Learn how to fix the DatabaseError in NestJS. Step-by-step guide with code examples.

If you've encountered a DatabaseError while working with NestJS, you're not alone. This is one of the most common issues developers face.

What Causes This Error

A DatabaseError typically means your application can't communicate with the database. Common causes include incorrect connection strings, connection pool exhaustion, missing migrations, or network issues between your app and the database server.

The Fix

The key is to set synchronize: false for production and configure retry attempts with connection pooling:

// app.module.ts
@Module({
  imports: [
    TypeOrmModule.forRoot({
      type: "postgres",
      url: process.env.DATABASE_URL,
      autoLoadEntities: true,
      synchronize: false, // Never true in production
      retryAttempts: 3,
      retryDelay: 3000,
      extra: { max: 10 },
    }),
  ],
})
export class AppModule {}

Common Pitfall

A common mistake is to ignore this error during development because it only surfaces under specific conditions.
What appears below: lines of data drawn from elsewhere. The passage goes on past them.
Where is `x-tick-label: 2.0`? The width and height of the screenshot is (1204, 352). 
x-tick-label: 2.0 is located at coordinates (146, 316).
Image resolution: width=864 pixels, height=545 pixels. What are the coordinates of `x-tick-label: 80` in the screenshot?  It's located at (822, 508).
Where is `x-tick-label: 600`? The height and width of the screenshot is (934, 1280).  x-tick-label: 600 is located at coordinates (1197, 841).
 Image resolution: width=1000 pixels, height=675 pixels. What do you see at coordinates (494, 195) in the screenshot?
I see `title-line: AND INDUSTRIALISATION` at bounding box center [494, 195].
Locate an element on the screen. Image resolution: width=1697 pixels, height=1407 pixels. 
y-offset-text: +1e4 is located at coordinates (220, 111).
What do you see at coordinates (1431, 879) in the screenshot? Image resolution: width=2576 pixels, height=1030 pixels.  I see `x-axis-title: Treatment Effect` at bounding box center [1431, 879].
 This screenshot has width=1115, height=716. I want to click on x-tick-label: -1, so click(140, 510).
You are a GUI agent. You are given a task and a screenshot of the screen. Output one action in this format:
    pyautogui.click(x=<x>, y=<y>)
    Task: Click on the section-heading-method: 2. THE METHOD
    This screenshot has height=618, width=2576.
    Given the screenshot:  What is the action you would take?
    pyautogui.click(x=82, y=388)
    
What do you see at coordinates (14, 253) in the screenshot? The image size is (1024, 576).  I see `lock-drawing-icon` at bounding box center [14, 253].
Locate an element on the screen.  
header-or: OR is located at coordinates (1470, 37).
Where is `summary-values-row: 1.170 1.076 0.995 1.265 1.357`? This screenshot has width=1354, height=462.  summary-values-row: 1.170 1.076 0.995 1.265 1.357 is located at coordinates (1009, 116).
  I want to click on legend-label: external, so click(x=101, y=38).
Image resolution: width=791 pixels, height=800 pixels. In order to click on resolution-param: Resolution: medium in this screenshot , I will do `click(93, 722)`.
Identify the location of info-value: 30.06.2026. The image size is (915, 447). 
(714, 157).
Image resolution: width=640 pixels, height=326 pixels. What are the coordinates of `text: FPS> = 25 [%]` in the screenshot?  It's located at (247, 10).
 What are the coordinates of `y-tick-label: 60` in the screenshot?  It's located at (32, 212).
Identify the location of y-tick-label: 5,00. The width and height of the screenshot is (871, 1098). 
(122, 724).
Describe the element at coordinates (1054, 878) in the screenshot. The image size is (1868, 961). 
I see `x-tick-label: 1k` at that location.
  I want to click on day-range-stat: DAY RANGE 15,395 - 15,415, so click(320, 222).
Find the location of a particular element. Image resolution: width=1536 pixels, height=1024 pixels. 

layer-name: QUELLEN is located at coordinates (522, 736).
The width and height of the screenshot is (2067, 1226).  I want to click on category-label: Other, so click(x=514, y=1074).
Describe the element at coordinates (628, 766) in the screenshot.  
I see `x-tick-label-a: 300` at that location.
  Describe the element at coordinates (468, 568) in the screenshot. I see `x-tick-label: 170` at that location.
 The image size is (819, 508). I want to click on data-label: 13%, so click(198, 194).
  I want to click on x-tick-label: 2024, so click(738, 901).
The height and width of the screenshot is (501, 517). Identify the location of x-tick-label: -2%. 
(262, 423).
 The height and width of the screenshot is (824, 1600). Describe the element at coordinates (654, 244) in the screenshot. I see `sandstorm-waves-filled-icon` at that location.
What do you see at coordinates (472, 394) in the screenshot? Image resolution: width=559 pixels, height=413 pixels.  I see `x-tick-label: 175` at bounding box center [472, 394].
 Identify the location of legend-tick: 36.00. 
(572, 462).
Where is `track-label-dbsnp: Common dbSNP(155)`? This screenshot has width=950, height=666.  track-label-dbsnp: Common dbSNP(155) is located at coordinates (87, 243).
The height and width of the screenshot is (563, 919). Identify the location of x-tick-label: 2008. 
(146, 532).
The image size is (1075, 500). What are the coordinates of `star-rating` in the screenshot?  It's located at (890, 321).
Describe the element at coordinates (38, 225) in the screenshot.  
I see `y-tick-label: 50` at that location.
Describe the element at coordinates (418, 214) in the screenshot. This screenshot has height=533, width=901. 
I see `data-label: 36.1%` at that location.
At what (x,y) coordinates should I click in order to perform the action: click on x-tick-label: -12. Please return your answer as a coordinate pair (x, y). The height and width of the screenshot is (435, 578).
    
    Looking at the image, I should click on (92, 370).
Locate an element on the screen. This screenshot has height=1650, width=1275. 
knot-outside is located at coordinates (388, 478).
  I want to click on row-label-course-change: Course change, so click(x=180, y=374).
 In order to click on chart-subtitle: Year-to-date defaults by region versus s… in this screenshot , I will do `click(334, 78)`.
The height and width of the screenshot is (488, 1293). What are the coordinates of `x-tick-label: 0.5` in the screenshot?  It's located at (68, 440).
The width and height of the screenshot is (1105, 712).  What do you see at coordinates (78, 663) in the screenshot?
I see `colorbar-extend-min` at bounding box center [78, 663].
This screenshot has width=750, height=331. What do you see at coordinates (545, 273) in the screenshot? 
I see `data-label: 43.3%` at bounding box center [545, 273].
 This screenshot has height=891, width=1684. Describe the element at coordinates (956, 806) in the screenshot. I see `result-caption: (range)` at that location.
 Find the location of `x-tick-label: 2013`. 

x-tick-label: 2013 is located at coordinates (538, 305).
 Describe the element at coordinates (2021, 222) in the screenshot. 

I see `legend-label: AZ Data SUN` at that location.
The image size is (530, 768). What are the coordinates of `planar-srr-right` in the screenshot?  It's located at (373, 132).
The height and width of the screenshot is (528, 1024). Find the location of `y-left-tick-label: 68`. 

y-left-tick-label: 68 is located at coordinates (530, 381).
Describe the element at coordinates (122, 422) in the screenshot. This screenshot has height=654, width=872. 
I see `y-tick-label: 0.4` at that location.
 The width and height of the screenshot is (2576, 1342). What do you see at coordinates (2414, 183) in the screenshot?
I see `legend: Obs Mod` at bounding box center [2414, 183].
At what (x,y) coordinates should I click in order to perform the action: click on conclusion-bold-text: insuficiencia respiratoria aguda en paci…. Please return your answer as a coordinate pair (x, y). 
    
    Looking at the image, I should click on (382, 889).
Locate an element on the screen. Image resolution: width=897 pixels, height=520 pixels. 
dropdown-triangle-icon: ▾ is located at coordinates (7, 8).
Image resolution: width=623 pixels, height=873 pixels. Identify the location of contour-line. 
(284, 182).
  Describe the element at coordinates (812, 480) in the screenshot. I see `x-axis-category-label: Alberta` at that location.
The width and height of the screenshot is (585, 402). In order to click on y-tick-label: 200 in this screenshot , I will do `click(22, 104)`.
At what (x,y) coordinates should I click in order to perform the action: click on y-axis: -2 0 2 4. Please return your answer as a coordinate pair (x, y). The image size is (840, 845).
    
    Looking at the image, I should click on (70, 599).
Always test with production-like settings to catch these issues early. If you're working in a team, document this fix in your project's troubleshooting guide so others don't hit the same wall.

Verify the Fix

After applying the fix, restart your NestJS application and verify the error no longer appears in the console or logs. Test both the happy path and edge cases to be thorough. If the error persists, double-check that your changes were saved and the application fully restarted.